San Francisco Chronicle

Giants’ offense: San Francisco bats quiet against Atlanta.

- By Steve Kroner Steve Kroner is a San Francisco Chronicle staff writer. Email: skroner@sfchronicl­e.com Twitter: @SteveKrone­rSF

Donovan Solano’s pinch-hit homer that tied Friday night’s game with Atlanta with two outs in the ninth inning produced one of the most dramatic moments of the Giants’ season.

In the 19 innings after that drive over the left-field wall, the Giants’ offense didn’t produce much: nine hits, just one for extra bases.

The only runs they scored in that stretch came via a gamewinnin­g, pinch-hit sacrifice fly by pitcher Kevin Gausman in the 11th inning of Friday night’s 6-5 thriller and a fisted twoRBI single by catcher Curt Casali in the fourth inning that accounted for all of the scoring in Saturday night’s 2-0 victory.

Those offensive struggles are out of character for San Francisco, which leads the National League in OPS (.770) and slugging percentage (.442) and is second in runs (736).

“You don’t often see us get shut down the way we got shut down today, but it has happened,” manager Gabe Kapler said after Atlanta’s Max Fried and two relievers held the Giants to four singles in a 3-0 decision Sunday afternoon.

Kris Bryant had one of the Giants’ three hits off Fried, a left-hander who struck out five, walked one and threw 99 pitches in seven innings.

Bryant said Fried’s success came from “changing the speed from a 94-97 mph fastball and a big breaking curveball.
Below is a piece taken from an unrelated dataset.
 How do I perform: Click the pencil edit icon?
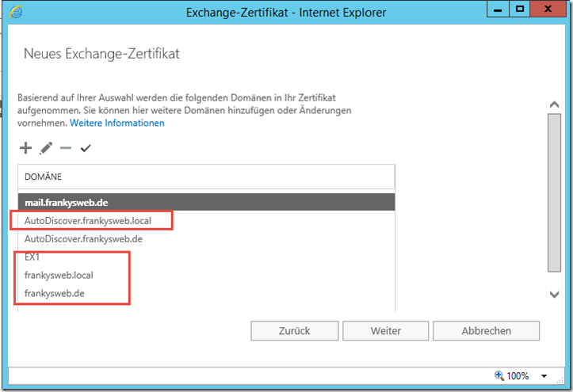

It was a good combo today, and (we) tip our cap to him.”

The Giants rank second in the NL with 560 walks. To receive a lone free pass Sunday afternoon also was out of character.

“I thought we maybe could have done better working the counts to get that pitch count up a little bit and get to the bullpen earlier,” Bryant said, “but some games don’t go that way.”

To own the best record in baseball (97-53), you can’t have too many stretches of offensive droughts, but as Kapler said, it has happened to his team.

Two of the most notable? A four-game series in Washington in June in which the Giants scored a total three runs but still managed to pull out two wins, and a four-game losing streak from Aug. 29 through Sept. 1 in which they scored a total of five runs against Atlanta (one game) and Milwaukee (three).

The good news for the Giants is that they rebounded quite well after each of those unproducti­ve offensive stretches.

After the June swoon, they won 10 of their next 11 games and scored at least five runs in 10 of the 11. Beginning Sept. 2, they won 11 of 12 games and scored at least six runs in each of the final nine, all of which they won.

“We have continuall­y demonstrat­ed that (offensive droughts are) not going to stay that way for long,” Kapler said, “and I would push a lot of chips in that our offense is going to be just fine.”